Embora não goste de rótulos, gosto de pensar em mim como um liberal. Mas um liberal porquanto não tenho preconceitos e limitações a qualquer tipo de ideologia (democrática bem entendido). Acredito firmemente que actuações baseadas em dogmas, e princípios exageradamente rígidos só podem ter um fim – a ruptura.
É com tristeza que vejo o meu país à beira do abismo.
É com tristeza que constato que Passos abriu “a primeira carta” e que está a utilizá-la para justificar a aplicação de uma receita baseada em teses meramente académicas, princípios desajustados e injustos e cujo objectivo é não, tirar a nossa economia do beco em que se encontra, mas tão somente criar para si próprio um currículo que claramente não tem. Ou seja, Passos o “corajoso” que avançou sem medo contra os poderes instalados, e só não conseguiu o seu objectivo por duas razões:
1. A herança recebida
2. A conjuntura externa
Só que Passos não afronta rigorosamente nada.

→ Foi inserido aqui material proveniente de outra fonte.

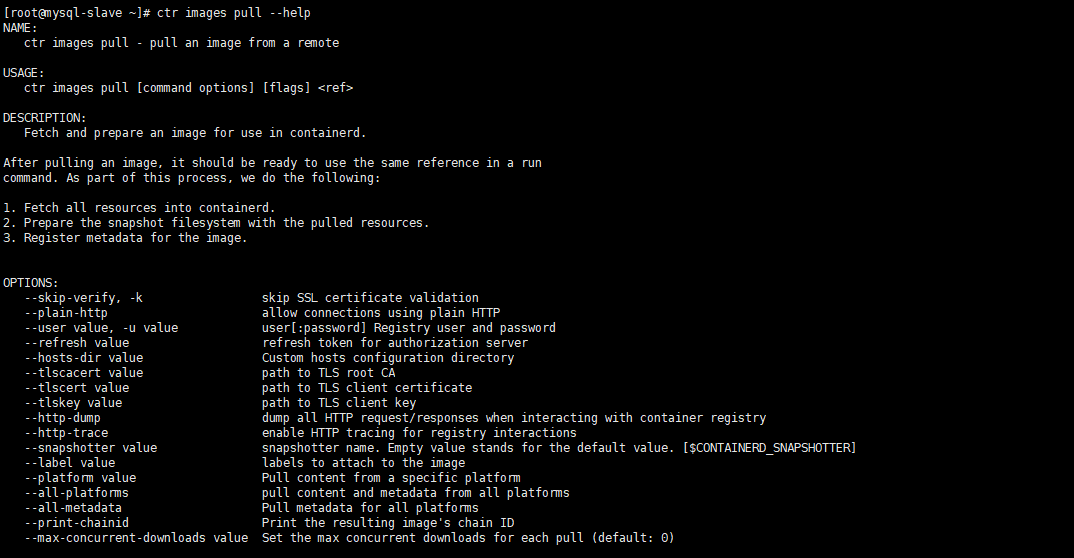This screenshot has height=558, width=1074.
Task: Select the --platform value flag
Action: pyautogui.click(x=80, y=479)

Passos limita-se a aniquilar completamente a classe média deste país.
Passos só tem um argumento – ou isto ou o caos! Pouco inovador Passos…pouco inovador!
Passos recusa-se a renegociar a dívida, não por receio da penalização futura dos mercados, mas porque não quer ficar com o ónus político da “capitulação”.

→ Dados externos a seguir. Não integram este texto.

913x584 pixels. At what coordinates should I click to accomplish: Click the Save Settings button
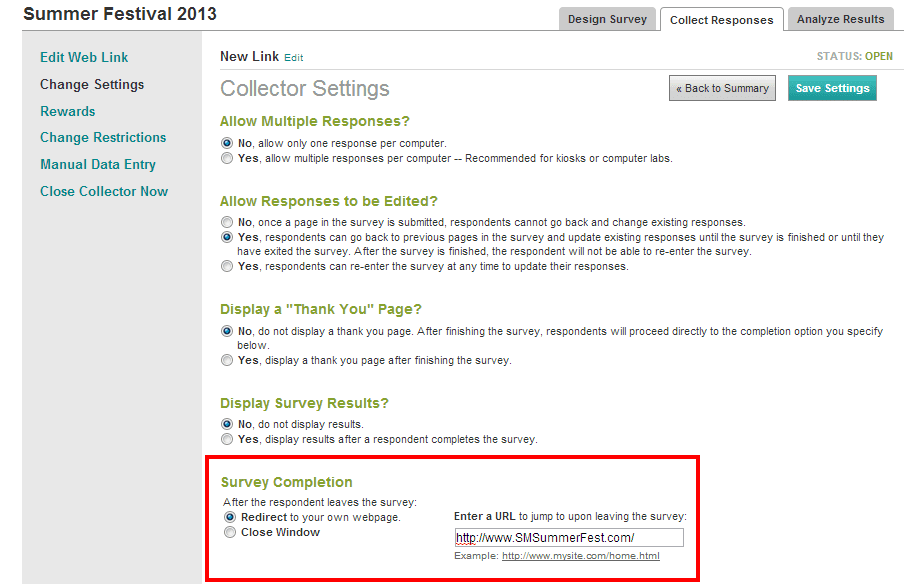click(x=832, y=88)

Alguém deveria lembrar ao senhor que foi eleito para defender os melhores interesses da nação e não os do seu ego carente de reconhecimento.
Alguém deveria lembrar ao senhor que a sua obstinação desmesurada vai liquidar milhares de microempresas, algumas com mais de meio século de existência.
Alguém deveria lembrar ao senhor que os verdadeiros líderes nunca se resignaram aos caminhos impostos…ao invés fizeram o seu próprio caminho.
E a cereja da estupidez, no topo do bolo da desgraça, é o facto de quando mais necessidade temos de um país unido, mais este chefe de coisa nenhuma toma medidas que nos desunem:
- Ao eleger os funcionários públicos como destinatários principais da maioria dos sacrifícios o Passos está indirectamente a sectorizar responsabilidades.
- Ao condenar o sector da restauração à falência e em cima disto querer promover a fiscalização popular (correm rumores que as facturas da restauração poderão vir a ser abatidas no IRS) destas empresas o Passos está indirectamente a afirmar que os senhores da restauração fogem ao fisco
Esta pobre alma penada quer arranjar bodes expiatórios que não lhe remexam nos esqueletos que tem no armário.
E os custos do apoio ao BPP (sabiam que ainda à gente a receber ordenados neste banco que não é banco)?
E os custos do BPN?
E os custos das PPPs (e não culpem só o Sócrates por estes)?
E os custos das empresas municipais?
E os custos dos desmandos do Jardim?
Foram os funcionários públicos que provocaram isto? Foi o Joaquim da taberna que não pagou IVA da meia dúzia de euros que facturou que levou o país a este ponto?
Passos…eu já disse milhares de vezes…tu não és mais do mesmo…tu és um sonso…e já dizia a minha mãe: os sonsos são sempre os piores!
O meu único, fraco, consolo, é que pelo andar da carruagem estás aqui estás a escrever duas cartas!